If my understanding is incorrect and Mr Lawrence was suggesting that the conduct of the LOR Group of companies was such that SSL could not rely on the continuing existence of the parent company guarantee, I do not reach that conclusion on the evidence before me. As set out above, the guarantee is a continuing guarantee. Similarly, I fail to see how Laing O’Rourke Corporation Limited being a Jersey registered company, materially affects the benefit of the guarantee. The difficulty to SSL with the place of registration has not been explained in either written or oral submissions. As already observed, the guarantee is governed by English law and the parties, by clause 12, submit to the non-exclusive jurisdiction of the Courts of England and Wales as regards any claim arising out of or in connection with the guarantee.

67.

It follows that I consider that the existence of the parent company guarantee does displace the starting point of a prima facie entitlement to a stay of execution.
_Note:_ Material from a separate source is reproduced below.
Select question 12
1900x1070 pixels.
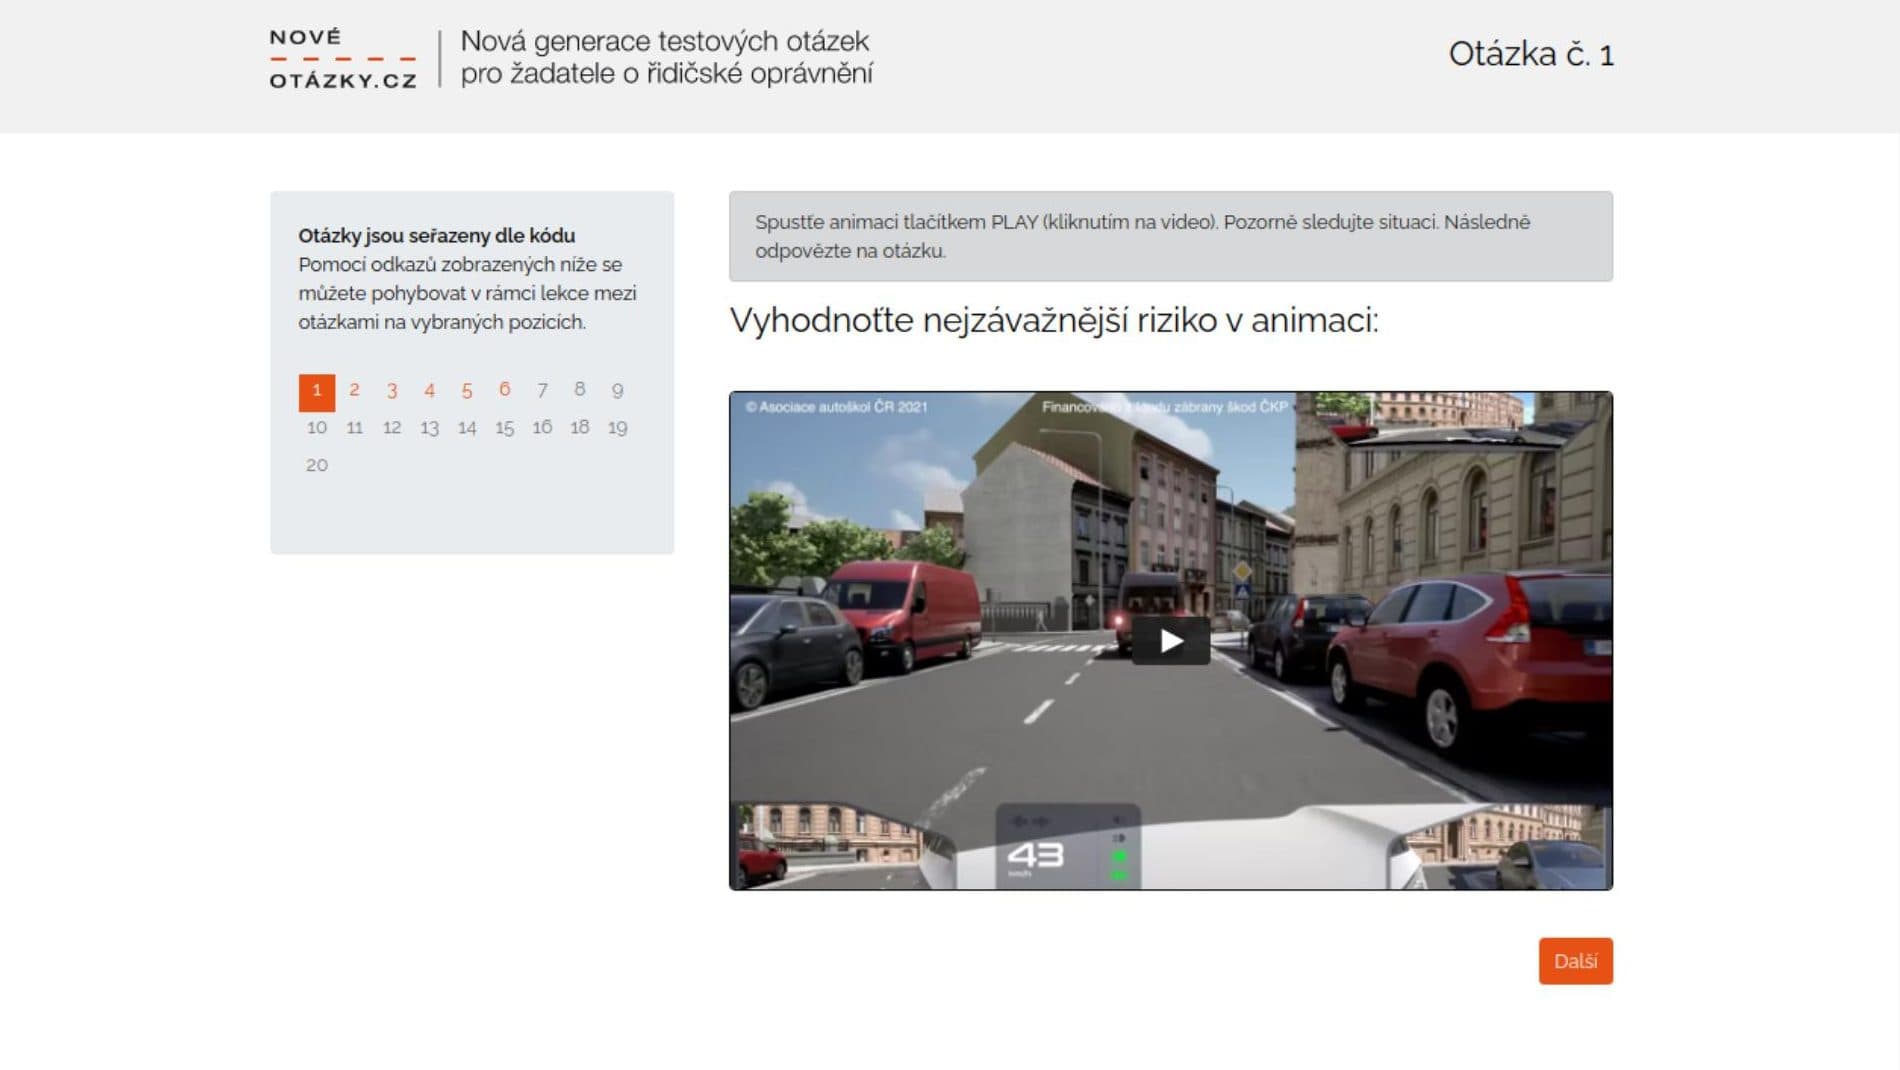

The commercially amoral conduct referred to by Jefford J does not have the effect of precluding proper consideration of the evidence before me in accordance with established principles. Such conduct may be directly relevant where the Court is considering a situation where a subsidiary is trading only with the support of a parent and no other source of recovery is available to the party contracting with the subsidiary. Given the parent company guarantee, that is not this case.

68.

In conclusion and having regard to the existence and effect of the guarantee, I do not consider that SSL has established an entitlement to a stay of the sum I have found due to LOR.

69.

I ask the parties to agree the terms of an order reflecting my finding as to LOR’s entitlement including the appropriate sum otherwise due by way of interest from the date when the sum should have been paid. The order should also deal with any consequential matters, including costs. If any part of the order is incapable of agreement, I will give directions as to their resolution in due course.